こちらは、企業のPR担当という仕事に興味がある方や、初めてPR業務をおこなうことになった方が知っておきたい、PRの基礎に関するシリーズ記事となります。

さて、前回の記事ではPRと宣伝の違い、PR活動の本来の意味と役割などについて説明をしました。

情報過多の時代となり、従来のプロモーション手法だけでは効果が期待しづらくなってきており、企業にとってはますます優秀なPR・広報担当者のニーズが高まっています。そこで今回は、これから企業のPR担当を目指したいという方・新しく担当になられた方に向け、PRを成功させるために必要な考え方などを、LIGでの事例を踏まえながら説明をしていきたいと思います。

 
▼目次

  1. PRの成功とは“ファンをつくる”こと
  2. パブリシティを成功させるために
  3. オープンな関係を築こう
  4. PR担当者に求められる能力・知識

1. PRの成功とは“ファンをつくる”こと

さて、PR活動を続けていく上で、どのような状況になれば企業にとってPR活動が「成功した」と言えるのでしょうか。多くの人は「自社ブランド、商品、サービスの情報を広く認知させること」だと考えると思います。もちろんそれらは大切ですが、一番の理想はPR活動によって企業のファンになってもらうことではないでしょうか。
なぜなら、ビジネスでは「見込み顧客が既に企業のファンである」という状況はとても有利だからです。

たとえば発注担当者がある仕事をどこかに依頼しようと思ったとき、よほど特殊な事業やサービスでない限り、同じような仕事をしている企業が無数に選択肢として浮かびます。その中から1社を選ぶとき、通常は「価格の安さ」「クオリティの高さ」「スピード」など、いろいろな理由から総合的に判断します。
しかし、「その企業のファン」という理由があれば、そこから絞られる可能性はかなり高くなることが予想できます。

「認知」と「ファン」の違い

従来のPRの考え方では、「まず、商品やサービスを認知させて、利用してもらい、ファンになってもらう」という流れが一般的でした。そのため、PRを大々的におこなう大企業の発表する商品やサービスが注目されやすくなり、中小企業は「商品やサービスを認知させる」ことそのものが1つの大きな課題となっていました。

しかし、SNSの登場などにより情報の発信が容易になるとともに、いわゆる口コミなどが大きな影響力を持つようになったことで、「最初にファンになってもらう」というPR手法を選択することができるようになりました。
まず最初に会社(社名)の認知をとり、そこから徐々に商品やサービスについて理解してもらい、最終的に顧客になってもらうというマーケティング手法です。

テレビCMなどにはこの考え方に近い種類のものもありますが、多くの宣伝費を必要とせずに認知を獲得できる可能性が広がったのは、やはりSNSのおかげでしょう。

LIGの場合

LIGでは「わくわくをつくり、みんなを笑顔にする」をテーマに、読者に楽しんでもらおうと社長を砂に埋めたりするなど、少し変わったオウンドメディアを運用し続けてきました。

最初の頃は「LIGって結局何の会社なんですか?」とサイトを見てくれた方から質問をいただくことも多かったのですが、継続的にPR活動を続けた結果、本業がWeb制作会社であるということも徐々に浸透していきました。

結果として、それがファンをつくる活動につながり、そこでファンになってくれた担当者からオーダーをいただけるようになりました。

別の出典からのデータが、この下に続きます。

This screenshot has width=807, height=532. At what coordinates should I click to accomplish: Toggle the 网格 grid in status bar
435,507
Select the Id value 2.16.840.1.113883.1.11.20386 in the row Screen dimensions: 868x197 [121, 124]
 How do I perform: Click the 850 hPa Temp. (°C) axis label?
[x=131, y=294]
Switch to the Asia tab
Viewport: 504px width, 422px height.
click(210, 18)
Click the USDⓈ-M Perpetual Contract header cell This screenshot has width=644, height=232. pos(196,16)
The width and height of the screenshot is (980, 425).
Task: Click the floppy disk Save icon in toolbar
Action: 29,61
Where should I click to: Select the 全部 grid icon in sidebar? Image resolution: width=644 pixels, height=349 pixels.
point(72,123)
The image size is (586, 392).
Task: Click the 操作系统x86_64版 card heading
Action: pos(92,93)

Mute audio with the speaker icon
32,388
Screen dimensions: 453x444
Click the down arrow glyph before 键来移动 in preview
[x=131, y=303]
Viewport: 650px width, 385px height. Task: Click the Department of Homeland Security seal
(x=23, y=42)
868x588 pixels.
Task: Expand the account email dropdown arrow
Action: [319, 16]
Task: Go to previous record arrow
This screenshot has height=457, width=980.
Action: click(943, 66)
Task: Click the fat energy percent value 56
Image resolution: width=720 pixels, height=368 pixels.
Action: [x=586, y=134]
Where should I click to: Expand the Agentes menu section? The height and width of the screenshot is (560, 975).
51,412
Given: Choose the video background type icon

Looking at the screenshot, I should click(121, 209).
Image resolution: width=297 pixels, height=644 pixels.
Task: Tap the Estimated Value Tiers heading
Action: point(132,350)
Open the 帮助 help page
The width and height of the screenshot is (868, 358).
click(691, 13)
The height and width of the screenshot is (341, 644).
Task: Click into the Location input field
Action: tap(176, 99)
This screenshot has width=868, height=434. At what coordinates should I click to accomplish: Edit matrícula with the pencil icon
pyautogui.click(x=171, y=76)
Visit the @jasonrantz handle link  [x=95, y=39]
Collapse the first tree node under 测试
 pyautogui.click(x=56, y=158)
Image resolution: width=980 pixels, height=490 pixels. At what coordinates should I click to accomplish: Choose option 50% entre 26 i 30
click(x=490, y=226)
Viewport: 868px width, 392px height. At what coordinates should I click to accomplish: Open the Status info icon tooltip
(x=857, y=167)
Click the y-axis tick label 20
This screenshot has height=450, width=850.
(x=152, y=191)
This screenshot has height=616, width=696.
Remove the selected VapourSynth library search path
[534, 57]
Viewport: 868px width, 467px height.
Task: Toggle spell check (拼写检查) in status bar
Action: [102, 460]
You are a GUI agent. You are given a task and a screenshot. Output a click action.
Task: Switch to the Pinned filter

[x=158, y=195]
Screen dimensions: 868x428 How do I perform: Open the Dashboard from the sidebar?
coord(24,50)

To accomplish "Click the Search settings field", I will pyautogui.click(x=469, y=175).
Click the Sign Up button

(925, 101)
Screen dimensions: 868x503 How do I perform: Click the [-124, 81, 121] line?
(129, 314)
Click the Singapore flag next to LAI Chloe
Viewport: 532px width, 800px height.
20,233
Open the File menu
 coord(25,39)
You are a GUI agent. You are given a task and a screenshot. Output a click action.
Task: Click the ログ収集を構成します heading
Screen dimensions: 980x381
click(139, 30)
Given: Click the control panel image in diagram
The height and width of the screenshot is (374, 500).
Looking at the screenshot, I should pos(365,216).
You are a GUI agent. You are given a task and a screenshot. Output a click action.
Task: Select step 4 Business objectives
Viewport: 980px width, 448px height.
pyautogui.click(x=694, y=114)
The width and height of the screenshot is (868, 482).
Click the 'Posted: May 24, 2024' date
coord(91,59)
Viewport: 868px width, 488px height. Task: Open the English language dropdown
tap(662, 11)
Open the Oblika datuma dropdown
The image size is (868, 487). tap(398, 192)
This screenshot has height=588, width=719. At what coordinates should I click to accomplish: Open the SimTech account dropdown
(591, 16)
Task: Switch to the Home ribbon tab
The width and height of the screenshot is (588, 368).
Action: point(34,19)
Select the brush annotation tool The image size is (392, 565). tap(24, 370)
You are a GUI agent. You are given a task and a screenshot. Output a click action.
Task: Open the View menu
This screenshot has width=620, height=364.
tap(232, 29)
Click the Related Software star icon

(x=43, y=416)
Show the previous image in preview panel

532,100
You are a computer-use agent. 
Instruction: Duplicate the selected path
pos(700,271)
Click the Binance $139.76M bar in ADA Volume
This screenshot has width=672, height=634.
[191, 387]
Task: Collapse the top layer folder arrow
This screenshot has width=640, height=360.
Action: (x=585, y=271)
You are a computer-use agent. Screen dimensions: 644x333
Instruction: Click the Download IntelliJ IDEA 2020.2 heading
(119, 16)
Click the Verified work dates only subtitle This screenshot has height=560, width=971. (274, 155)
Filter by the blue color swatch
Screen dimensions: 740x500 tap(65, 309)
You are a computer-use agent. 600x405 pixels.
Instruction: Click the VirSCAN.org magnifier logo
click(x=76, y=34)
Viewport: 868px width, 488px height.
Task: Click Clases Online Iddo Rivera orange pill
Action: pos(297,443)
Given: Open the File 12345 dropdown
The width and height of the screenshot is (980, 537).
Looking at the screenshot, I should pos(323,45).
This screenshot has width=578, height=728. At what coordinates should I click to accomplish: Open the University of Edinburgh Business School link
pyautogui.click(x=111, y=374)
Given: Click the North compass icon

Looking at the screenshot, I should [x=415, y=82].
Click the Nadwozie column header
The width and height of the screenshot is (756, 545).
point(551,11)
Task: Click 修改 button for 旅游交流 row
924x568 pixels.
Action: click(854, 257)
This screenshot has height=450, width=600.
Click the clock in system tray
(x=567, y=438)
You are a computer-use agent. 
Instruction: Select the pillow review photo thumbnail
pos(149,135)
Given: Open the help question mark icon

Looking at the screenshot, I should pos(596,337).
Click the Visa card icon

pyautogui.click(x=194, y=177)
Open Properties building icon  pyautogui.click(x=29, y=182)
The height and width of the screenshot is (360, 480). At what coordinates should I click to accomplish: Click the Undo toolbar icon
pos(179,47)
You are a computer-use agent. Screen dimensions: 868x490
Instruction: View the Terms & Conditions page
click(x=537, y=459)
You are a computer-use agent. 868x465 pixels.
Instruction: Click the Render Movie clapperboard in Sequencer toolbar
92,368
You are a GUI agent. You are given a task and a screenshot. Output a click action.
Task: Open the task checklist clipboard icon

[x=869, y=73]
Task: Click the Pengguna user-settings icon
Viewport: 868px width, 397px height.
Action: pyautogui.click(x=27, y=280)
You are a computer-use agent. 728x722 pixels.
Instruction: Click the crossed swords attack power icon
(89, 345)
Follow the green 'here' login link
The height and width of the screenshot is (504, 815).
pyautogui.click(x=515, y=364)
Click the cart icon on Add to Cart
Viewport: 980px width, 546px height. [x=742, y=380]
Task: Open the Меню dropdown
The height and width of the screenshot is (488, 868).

(そういった結果を最初から予想できていたわけではなく、自分たちが楽しいと思うことをやった、という面もなきにしもあらずですが)。

2. パブリシティを成功させるために

PR担当者にとって、プレスリリースや自社関連のインタビュー記事をいろいろなメディアに掲載してもらうこと、つまりは「パブリシティを成功させること」は非常に重要です。こういった活動をする際、各種メディアの協力が必要不可欠となりますが、押さえておきたいポイントが2つあります。

ポイント1. メディアの立場になって考える

まずPR担当者が考慮すべきなのは、相手(メディア)のメリットを考えるということです。

メディア担当者の立場になって考えれば、読者にとって有益な情報(≒その媒体に適した情報)以外は基本的に掲載をしたくないはずですし、そうでないことにはメディアとしての信頼性が担保できなくなってしまいます。逆に言えば、わざわざ他社(=あなたの会社)のプレスリリース情報を掲載してくれるのは、「読者が支持してくれるような、有益な情報として記事にできる」と判断されたからです。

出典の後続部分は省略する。